Donna Karan tra Moda, Letteratura e Impegno

Donna KaranQuanti di noi amano il connubio Moda-New York hanno ben presente un nome, quello di Donna Karan. La nota stilista newyorkese ha appena pubblicato un libro autobiografico, intitolato Connecting The Dots, che tradotto letteralmente significa Tirare le fila. In questo volume, presentato in un’intervista esclusiva al mensile Elle, la Karan parla di sé, della sua arte, degli affari della Maison – DKNY (Donna Karan New York) – e soprattutto di Stephan Weiss, suo marito e socio scomparso nel 2001. Per raccontare questa terribile perdita ha dovuto aspettare ben 12 anni. E d’altra parte anche quando lo conobbe, lei aveva 18 anni lui 28, Donna dovette attendere parecchio tempo per rivederlo e sposarlo. Nel frattempo, lei aveva sposato il suo migliore amico, Mark Karan del quale ha conservato il cognome, e  lui si era dedicato alla pittura e ad una vita da artista bohemien. In una torrida estate dell’83, ricorda la Karan, fu celebrato il loro matrimonio. A quel tempo lei aveva 35 anni ed era già avviata sulla strada del successo.
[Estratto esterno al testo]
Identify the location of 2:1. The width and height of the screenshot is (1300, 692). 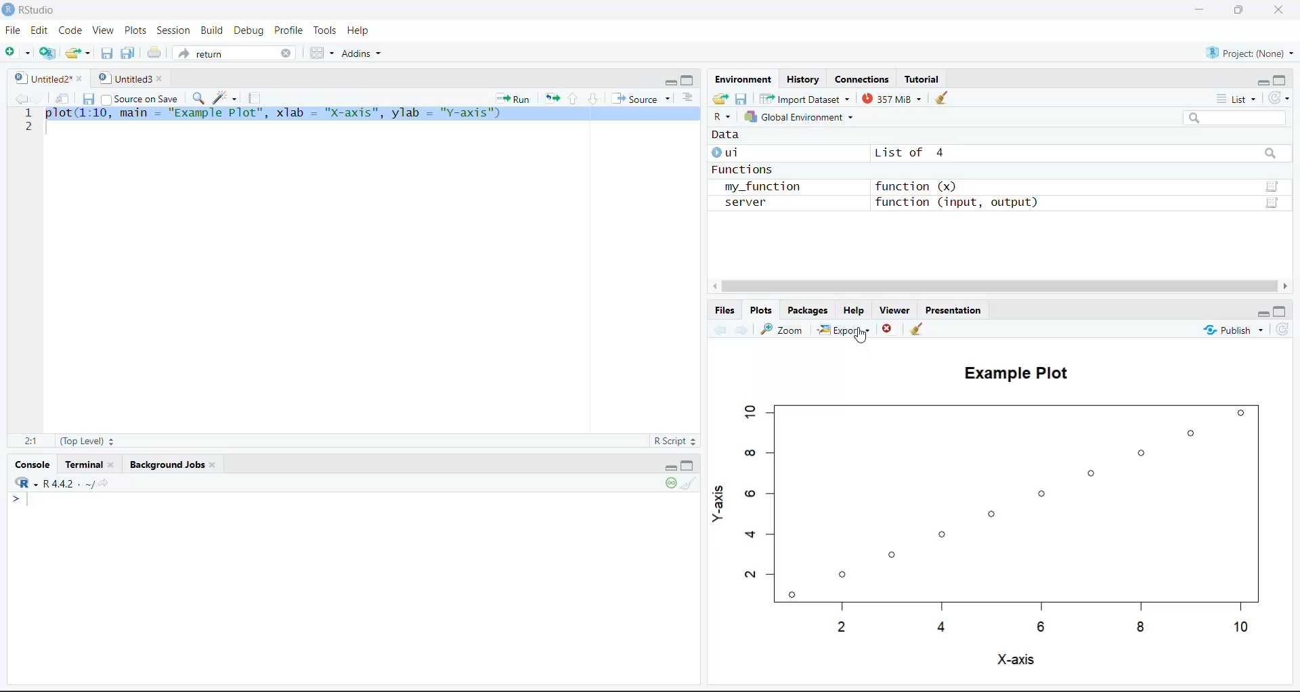
(30, 440).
Senza Stephan Weiss, tuttavia, non avrebbe avuto il coraggio di fondare, nel 1985, la propria casa di moda, dopo un lungo e faticoso apprendistato presso Anne Klein. La verità è che Donna e Stephan si sono ispirati a vicenda. Nel suo lavoro di scultore e di ideatore di alcune bottiglie dei profumi DKNY lui aveva scelto come modella la moglie ed in particolare le sue curve. La loro è stata una coppia pienamente inserita nel jet-set della Grande Mela degli anni 80 e 90. Il sopraggiungere della malattia di Weiss arriva come un evento incredibile, poiché sembra impossibile che un uomo con tanta forza d’animo, un vulcano di idee e creatività, posso ammalarsi e morire. Il colpo è fortissimo per Donna che però, seguendo gli insegnamenti del marito, non si arrende. Manda avanti gli affari e fonda Urban Zen, un’associazione che si occupa di diffondere terapie alternative all’interno degli ospedali. Nella parte conclusiva dell’intervista ad Elle, la Karan spiega inoltre l’urgenza di integrare la medicina occidentale con pratiche orientali come l’agopuntura, lo yoga e la meditazione, il tutto in un’ottica di sviluppo sostenibile. L’impegno della fondazione per le donne e i bambini è altrettanto forte. Per riprendere il titolo del suo libro, che leggeremo tutti Connecting The Dots, per rinascere sia individualmente sia collettivamente, dobbiamo connetterci, tirare le fila. Appunto.